Given text:

—————

17 Aug 2023

We are happy to introduce WISE Guest Professor Prof. Yury Gogotsi.

Yury is one of our speakers at the Welcome Meeting conference, August 28-30.

Yury Gogotsi is a Distinguished University Professor and Charles T. and Ruth M. Bach Endowed Chair in the Department of Materials Science and Engineering at Drexel University, Philadelphia, USA. He also serves as Director of the A.J. Drexel Nanomaterials Institute.

He has received numerous awards for his research including the Ceramic Prize from the World Academy of Ceramics, the Materials Research Society (MRS) Medal, the American Chemical Society (ACS) Award in the Chemistry of Materials, etc. He has been elected a Fellow of the National Academy of Inventors, the World Academy of Ceramics, the European Academy of Sciences, and many professional societies. He holds honorary doctorates from several European Universities.

When are you planning to visit Sweden?

—————

Study material:
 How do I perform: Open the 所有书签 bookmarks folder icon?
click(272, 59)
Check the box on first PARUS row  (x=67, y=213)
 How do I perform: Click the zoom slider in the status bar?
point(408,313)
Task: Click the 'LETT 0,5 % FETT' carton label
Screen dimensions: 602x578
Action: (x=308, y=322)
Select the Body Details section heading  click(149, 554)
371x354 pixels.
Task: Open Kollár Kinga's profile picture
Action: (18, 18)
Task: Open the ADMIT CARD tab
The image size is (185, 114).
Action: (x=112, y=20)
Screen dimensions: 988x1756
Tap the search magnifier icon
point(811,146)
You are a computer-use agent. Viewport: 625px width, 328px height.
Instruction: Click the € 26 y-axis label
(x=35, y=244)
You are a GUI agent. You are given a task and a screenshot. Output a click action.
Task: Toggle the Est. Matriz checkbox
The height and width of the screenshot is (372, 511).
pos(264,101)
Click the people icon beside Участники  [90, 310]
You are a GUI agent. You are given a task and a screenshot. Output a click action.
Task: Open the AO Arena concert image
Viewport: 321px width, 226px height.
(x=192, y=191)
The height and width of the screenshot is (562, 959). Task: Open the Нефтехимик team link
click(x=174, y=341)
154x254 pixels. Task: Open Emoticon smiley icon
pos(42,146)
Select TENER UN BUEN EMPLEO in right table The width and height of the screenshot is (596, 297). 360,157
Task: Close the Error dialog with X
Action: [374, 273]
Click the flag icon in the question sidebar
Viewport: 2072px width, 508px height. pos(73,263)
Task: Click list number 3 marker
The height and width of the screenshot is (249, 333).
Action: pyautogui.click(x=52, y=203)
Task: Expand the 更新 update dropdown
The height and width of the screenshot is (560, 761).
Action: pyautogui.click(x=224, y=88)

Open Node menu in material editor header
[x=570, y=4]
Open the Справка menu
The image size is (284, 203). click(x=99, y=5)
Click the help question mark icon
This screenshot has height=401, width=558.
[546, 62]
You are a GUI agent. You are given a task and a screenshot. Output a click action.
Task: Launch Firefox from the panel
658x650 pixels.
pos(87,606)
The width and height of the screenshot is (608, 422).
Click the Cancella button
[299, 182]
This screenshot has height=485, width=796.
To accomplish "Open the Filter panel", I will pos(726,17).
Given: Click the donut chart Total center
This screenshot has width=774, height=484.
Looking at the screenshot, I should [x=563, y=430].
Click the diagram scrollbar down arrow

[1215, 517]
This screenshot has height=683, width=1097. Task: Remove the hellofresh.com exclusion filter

—————

Task set:
(a) Quote the announcement about Yury Gogotsi word for word, beginning at the words "Yury is one" and stopping after "to visit Sweden?".
(b) List every award the announcement about Yury Gogotsi names for his research.
(c) Carry on the announcement about Yury Gogotsi from its last sentence.

Responses for each task:
(a)
Yury is one of our speakers at the Welcome Meeting conference, August 28-30.

Yury Gogotsi is a Distinguished University Professor and Charles T. and Ruth M. Bach Endowed Chair in the Department of Materials Science and Engineering at Drexel University, Philadelphia, USA. He also serves as Director of the A.J. Drexel Nanomaterials Institute.

He has received numerous awards for his research including the Ceramic Prize from the World Academy of Ceramics, the Materials Research Society (MRS) Medal, the American Chemical Society (ACS) Award in the Chemistry of Materials, etc. He has been elected a Fellow of the National Academy of Inventors, the World Academy of Ceramics, the European Academy of Sciences, and many professional societies. He holds honorary doctorates from several European Universities.

When are you planning to visit Sweden?

(b)
- Ceramic Prize from the World Academy of Ceramics
- Materials Research Society (MRS) Medal
- American Chemical Society (ACS) Award in the Chemistry of Materials

(c)
-My next visit to Sweden is planned for the end of August 2023, when I will be attending the WISE Welcome meeting. I’ll visit again in mid-November 2023 to serve as an official opponent on a Ph.D. defense at Linköping University. A longer visit is planned for 2024.

 Are there any research activities planned?
-We have already published a couple of joint papers with my colleagues at Linköping University, who are European leaders in research on MXenes -a large and quickly growing family of two-dimensional carbides and nitrides that we discovered with my colleagues and students at Drexel University more than a decade ago. I look forward to expanding our highly productive collaboration with the WISE team members and I envision organizing a workshop on MXenes in Sweden. I hope to get a chance to visit all 6 universities involved in the WISE program.

Can you tell us about your own research?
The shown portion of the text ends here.